News: Airman's 60K contribution
Story by Senior Master Sgt. George Thompson
SOUTHWEST ASIA - As the United States and our coalition partners continue reducing our footprint in Afghanistan, one airman at the 386th Air Expeditionary Wing is helping to remove the logistical footprint even faster by training the contractors responsible for the Afghanistan retrograde.
"This 60K training is designed to teach the students how to operate the vehicle, inspect the vehicle and reconfigure the vehicle for air transport," said Senior Airman Michael Dekle, 386th Expeditionary Logistics Readiness Squadron.
Dekle is leading an accelerated Tunner 60K loader class comprised of 386th ELRS airman and contractors deployed to the wing from various forward operating bases in Afghanistan.
"Here it's an eight day, 10 hours a day class, but back at home station it's a 10 day, eight hours a day class," he said.
Brent Chapman, one of the contractors deployed from FOB Sharana was excited to return to the 60K driver's seat after a 10 year hiatus.

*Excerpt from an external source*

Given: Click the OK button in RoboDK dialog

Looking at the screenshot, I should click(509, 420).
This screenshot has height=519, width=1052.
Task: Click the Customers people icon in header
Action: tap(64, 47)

"I retired out of the aerial port at Dover in 2007," Chapman said. "I worked back at the squadron as a civilian for four years but budget cuts and things happened and hence here I am."
Chapman recognizes the importance of the training provided by Dekle and he conveyed why his company sent him here.
"In Afghanistan the smaller FOBs are closing down, so what they are doing is training the people they want to pull back to the larger bases," Chapman said. "By being able to get our people qualified on this vehicle, it allows us to move larger pieces of cargo onto the aircraft to help redeploy the Army's or any of the other branches equipment."
The 60K training provided by Dekle increased the job knowledge and proficiency of the ELRS airman, and it also increased the marketability of the contractors who acknowledged the 2014 withdrawal is coming sooner than expected.
"We know it's not going to last forever, so I'm going to pay some bills off and put some money in the bank," Chapman said.
Dekle had no idea as to the extent of his training's strategic importance to the Afghanistan retrograde, he was simply content sharing his knowledge with the class.
"I feel like this is a mutual growing process and I'm just here to guide them along the way," Dekle said. "The 60K is the bread and butter of cargo movement and having the 60K on your license is one of those things everyone should have that works in this career field."